(Rows)
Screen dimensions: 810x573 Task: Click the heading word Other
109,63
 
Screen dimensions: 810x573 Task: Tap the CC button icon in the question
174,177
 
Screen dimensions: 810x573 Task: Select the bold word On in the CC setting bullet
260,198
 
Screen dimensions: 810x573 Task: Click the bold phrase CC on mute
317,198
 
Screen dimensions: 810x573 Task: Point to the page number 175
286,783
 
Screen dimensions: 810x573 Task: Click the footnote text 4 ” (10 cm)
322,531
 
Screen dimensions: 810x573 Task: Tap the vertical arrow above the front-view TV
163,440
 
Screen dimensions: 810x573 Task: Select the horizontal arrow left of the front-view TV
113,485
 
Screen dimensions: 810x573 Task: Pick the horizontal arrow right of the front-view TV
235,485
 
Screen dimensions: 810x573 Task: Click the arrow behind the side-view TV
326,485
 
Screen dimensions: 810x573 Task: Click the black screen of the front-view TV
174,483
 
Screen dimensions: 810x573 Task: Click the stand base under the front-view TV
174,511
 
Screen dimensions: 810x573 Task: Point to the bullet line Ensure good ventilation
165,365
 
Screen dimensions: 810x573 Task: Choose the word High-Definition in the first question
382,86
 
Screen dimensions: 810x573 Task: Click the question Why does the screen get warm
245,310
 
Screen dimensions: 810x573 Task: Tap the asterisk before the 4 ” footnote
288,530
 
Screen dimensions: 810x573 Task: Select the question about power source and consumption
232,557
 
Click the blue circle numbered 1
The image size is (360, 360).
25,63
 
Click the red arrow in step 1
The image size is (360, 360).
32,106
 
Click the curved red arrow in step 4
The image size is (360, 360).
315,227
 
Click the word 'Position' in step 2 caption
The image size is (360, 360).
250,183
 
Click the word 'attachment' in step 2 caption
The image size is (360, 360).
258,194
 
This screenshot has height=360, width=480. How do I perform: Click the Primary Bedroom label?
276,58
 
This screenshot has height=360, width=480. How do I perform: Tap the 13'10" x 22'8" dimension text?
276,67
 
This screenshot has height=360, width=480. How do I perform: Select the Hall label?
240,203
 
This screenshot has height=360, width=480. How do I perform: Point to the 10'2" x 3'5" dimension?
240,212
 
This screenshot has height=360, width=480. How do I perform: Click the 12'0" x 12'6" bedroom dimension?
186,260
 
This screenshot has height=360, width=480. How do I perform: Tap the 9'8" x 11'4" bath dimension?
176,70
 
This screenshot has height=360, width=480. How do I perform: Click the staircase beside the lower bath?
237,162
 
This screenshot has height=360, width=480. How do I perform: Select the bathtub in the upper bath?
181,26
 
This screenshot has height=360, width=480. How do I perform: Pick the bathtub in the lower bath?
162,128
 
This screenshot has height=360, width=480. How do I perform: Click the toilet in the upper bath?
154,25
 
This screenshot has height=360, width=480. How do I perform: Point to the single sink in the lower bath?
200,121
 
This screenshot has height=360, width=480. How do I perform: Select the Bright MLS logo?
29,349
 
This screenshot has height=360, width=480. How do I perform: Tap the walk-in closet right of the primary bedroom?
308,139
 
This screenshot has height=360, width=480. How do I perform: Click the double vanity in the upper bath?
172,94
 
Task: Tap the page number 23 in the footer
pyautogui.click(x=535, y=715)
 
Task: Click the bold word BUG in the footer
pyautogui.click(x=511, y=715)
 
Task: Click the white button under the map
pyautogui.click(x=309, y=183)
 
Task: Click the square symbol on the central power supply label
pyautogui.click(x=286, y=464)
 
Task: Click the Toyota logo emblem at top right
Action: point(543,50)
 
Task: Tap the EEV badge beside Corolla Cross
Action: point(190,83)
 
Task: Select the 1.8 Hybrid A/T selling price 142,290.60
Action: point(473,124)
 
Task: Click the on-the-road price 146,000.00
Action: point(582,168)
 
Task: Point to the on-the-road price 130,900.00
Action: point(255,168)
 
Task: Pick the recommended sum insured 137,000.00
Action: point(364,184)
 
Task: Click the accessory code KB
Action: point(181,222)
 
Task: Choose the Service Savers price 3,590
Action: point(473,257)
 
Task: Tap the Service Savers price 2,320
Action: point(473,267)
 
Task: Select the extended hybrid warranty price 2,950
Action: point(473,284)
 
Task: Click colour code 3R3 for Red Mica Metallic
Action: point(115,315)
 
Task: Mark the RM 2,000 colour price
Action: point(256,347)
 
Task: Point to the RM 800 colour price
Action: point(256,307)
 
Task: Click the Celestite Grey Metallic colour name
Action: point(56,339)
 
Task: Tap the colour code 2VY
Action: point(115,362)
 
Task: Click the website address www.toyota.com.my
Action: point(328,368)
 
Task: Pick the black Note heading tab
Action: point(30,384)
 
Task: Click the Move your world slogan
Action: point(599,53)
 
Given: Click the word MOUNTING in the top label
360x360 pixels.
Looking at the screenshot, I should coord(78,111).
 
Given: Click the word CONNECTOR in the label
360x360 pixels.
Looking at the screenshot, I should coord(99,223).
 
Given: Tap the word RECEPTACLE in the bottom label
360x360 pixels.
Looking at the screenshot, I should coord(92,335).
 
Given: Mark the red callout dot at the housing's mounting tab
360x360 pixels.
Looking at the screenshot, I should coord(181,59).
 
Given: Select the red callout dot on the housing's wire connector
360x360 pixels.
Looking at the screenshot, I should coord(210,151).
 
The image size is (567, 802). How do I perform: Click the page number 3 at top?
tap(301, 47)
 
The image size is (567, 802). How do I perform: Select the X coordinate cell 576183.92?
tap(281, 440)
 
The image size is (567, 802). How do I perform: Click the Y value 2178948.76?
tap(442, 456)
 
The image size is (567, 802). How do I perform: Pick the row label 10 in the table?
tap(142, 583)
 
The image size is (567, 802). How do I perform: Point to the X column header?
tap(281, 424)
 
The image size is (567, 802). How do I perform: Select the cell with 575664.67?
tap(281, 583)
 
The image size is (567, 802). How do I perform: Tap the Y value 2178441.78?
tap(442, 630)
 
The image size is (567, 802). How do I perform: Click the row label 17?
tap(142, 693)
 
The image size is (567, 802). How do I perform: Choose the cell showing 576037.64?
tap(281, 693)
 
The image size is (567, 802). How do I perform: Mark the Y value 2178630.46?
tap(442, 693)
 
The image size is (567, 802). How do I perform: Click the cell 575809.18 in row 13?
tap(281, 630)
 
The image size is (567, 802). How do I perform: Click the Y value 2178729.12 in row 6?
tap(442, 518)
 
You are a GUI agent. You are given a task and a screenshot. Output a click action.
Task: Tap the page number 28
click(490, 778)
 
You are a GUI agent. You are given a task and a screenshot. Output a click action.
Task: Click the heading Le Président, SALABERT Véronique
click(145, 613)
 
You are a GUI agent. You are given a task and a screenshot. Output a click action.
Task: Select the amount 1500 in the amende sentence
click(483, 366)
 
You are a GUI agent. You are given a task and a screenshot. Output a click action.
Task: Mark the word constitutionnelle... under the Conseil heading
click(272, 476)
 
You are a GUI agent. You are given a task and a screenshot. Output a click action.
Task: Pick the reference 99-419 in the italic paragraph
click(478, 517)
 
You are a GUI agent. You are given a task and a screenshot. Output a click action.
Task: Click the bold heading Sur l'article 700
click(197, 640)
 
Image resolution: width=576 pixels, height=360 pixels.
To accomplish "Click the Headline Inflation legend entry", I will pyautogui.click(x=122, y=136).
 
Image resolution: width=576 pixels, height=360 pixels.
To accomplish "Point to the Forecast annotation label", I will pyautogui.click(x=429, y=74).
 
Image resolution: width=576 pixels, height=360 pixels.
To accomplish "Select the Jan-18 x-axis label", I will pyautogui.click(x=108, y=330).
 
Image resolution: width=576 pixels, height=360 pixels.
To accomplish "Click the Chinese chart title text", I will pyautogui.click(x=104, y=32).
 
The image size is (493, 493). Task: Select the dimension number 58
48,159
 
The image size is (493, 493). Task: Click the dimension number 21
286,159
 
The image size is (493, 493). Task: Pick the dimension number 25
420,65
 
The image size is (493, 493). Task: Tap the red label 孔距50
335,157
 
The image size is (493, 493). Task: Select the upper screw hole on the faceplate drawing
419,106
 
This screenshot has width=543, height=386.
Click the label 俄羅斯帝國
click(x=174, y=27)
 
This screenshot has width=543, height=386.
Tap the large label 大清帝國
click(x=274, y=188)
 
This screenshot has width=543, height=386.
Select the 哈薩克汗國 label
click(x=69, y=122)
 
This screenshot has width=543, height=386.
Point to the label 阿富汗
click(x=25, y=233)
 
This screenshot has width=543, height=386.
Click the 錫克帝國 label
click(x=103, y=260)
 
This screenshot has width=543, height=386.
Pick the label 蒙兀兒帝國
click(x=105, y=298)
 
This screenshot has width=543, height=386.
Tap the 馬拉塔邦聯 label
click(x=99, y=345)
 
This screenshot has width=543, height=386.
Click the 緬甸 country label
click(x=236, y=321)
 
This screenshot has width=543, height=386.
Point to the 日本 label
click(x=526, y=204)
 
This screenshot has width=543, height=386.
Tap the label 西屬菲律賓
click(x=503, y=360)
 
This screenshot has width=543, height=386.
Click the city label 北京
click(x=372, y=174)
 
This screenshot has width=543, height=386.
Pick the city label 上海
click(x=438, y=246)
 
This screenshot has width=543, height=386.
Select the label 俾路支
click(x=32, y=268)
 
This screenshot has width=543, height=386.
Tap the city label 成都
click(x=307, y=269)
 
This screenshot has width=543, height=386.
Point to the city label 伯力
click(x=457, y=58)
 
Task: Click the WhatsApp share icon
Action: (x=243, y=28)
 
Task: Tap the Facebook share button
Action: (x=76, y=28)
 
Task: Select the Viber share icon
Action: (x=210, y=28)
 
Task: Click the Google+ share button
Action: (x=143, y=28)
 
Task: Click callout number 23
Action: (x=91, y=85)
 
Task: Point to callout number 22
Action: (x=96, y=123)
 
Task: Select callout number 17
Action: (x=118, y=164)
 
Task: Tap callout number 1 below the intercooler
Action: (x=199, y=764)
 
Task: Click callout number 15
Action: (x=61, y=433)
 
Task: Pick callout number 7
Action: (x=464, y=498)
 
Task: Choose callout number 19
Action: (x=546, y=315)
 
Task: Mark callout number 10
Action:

(Aim of the task)
Copy the records above word for word, starting at the line that contains "The image size is (567, 802). How do I perform: Tap" and ending with the line that contains "click(197, 640)", both included.

(Completed exercise)
The image size is (567, 802). How do I perform: Tap the Y value 2178441.78?
tap(442, 630)
 
The image size is (567, 802). How do I perform: Click the row label 17?
tap(142, 693)
 
The image size is (567, 802). How do I perform: Choose the cell showing 576037.64?
tap(281, 693)
 
The image size is (567, 802). How do I perform: Mark the Y value 2178630.46?
tap(442, 693)
 
The image size is (567, 802). How do I perform: Click the cell 575809.18 in row 13?
tap(281, 630)
 
The image size is (567, 802). How do I perform: Click the Y value 2178729.12 in row 6?
tap(442, 518)
 
You are a GUI agent. You are given a task and a screenshot. Output a click action.
Task: Tap the page number 28
click(490, 778)
 
You are a GUI agent. You are given a task and a screenshot. Output a click action.
Task: Click the heading Le Président, SALABERT Véronique
click(145, 613)
 
You are a GUI agent. You are given a task and a screenshot. Output a click action.
Task: Select the amount 1500 in the amende sentence
click(483, 366)
 
You are a GUI agent. You are given a task and a screenshot. Output a click action.
Task: Mark the word constitutionnelle... under the Conseil heading
click(272, 476)
 
You are a GUI agent. You are given a task and a screenshot. Output a click action.
Task: Pick the reference 99-419 in the italic paragraph
click(478, 517)
 
You are a GUI agent. You are given a task and a screenshot. Output a click action.
Task: Click the bold heading Sur l'article 700
click(197, 640)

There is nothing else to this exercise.